● Page extract:
TCS applies in different situations such as:
- Sale of specified goods (e.g., alcohol, minerals, scrap, tendu leaves, timber, jewellery/bullion above thresholds, motor vehicles above thresholds) under Section 206C(1) and its sub‑sections.
- Transactions involving foreign remittances under the Liberalised Remittance Scheme (LRS). Starting FY 2025‑26 certain thresholds and rates apply.
- Sale of goods exceeding certain turnover thresholds (for example earlier provisions under Section 206C(1H) for sale of goods above ₹50 lakhs when seller’s turnover exceeds threshold).
- E‑commerce operator collects TCS under GST regime (distinct from Income Tax TCS).
Who Collects and Who Pays?
Role
Description
Collector (Seller)
The person required to collect TCS from the buyer – may be a company, partnership firm, individual if audit required under Section 44AB etc.
Buyer (Payee)
The person who purchases the specified goods/transactions and pays price + TCS to the collector. Certain buyers may be exempt.
Rates, Due Dates & Deposit Rules
Typical Rates
Rates vary depending on the goods/transactions. Some examples:
- Sale of motor vehicle exceeding ₹10 lakhs: TCS @ 1%.

● What you will do:
A – Return the TCS passage word for word, starting with "- E‑commerce operator" and going on through "may be exempt.".
B – For each statement, say whether the TCS passage agrees with it: (i) TCS collected by an e-commerce operator under GST is the same as Income Tax TCS; (ii) the sale of a motor vehicle exceeding ₹10 lakhs carries TCS at 1%; (iii) the buyer pays the price plus TCS to the collector. Support each yes or no with the text's own words.

● Exercise data:
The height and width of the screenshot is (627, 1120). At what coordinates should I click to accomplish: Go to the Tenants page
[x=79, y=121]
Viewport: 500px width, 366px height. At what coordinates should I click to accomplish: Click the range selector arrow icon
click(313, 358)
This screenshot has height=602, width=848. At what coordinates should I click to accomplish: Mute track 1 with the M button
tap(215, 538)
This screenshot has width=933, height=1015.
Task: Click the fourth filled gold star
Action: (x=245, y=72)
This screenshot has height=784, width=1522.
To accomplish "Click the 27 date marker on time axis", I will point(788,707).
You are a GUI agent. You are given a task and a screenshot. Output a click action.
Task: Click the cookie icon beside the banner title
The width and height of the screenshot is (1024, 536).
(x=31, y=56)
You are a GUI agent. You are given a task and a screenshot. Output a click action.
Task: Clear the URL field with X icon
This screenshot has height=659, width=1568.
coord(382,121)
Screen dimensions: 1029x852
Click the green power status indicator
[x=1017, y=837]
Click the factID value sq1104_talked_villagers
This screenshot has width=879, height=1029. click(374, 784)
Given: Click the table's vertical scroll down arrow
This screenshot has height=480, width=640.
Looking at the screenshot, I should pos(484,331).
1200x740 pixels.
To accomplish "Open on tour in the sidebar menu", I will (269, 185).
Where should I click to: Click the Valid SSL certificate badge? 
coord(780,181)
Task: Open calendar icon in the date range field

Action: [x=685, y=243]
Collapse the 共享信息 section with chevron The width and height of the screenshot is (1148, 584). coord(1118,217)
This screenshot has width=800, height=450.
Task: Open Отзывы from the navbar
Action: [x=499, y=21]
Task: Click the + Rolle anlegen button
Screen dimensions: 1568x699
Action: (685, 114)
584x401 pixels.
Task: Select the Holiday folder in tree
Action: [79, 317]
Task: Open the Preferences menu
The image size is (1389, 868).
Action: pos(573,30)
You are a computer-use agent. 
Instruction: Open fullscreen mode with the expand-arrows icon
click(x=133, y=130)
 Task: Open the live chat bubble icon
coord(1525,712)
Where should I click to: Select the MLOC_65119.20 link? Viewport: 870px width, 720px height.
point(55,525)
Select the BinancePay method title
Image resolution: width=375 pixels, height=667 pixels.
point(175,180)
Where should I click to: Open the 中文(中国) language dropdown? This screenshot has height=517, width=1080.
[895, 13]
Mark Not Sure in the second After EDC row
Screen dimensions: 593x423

● Task-by-task solutions:
A –
- E‑commerce operator collects TCS under GST regime (distinct from Income Tax TCS).
Who Collects and Who Pays?
Role
Description
Collector (Seller)
The person required to collect TCS from the buyer – may be a company, partnership firm, individual if audit required under Section 44AB etc.
Buyer (Payee)
The person who purchases the specified goods/transactions and pays price + TCS to the collector. Certain buyers may be exempt.

B –
(i) No: "E‑commerce operator collects TCS under GST regime (distinct from Income Tax TCS)."
(ii) Yes: "Sale of motor vehicle exceeding ₹10 lakhs: TCS @ 1%."
(iii) Yes: "pays price + TCS to the collector"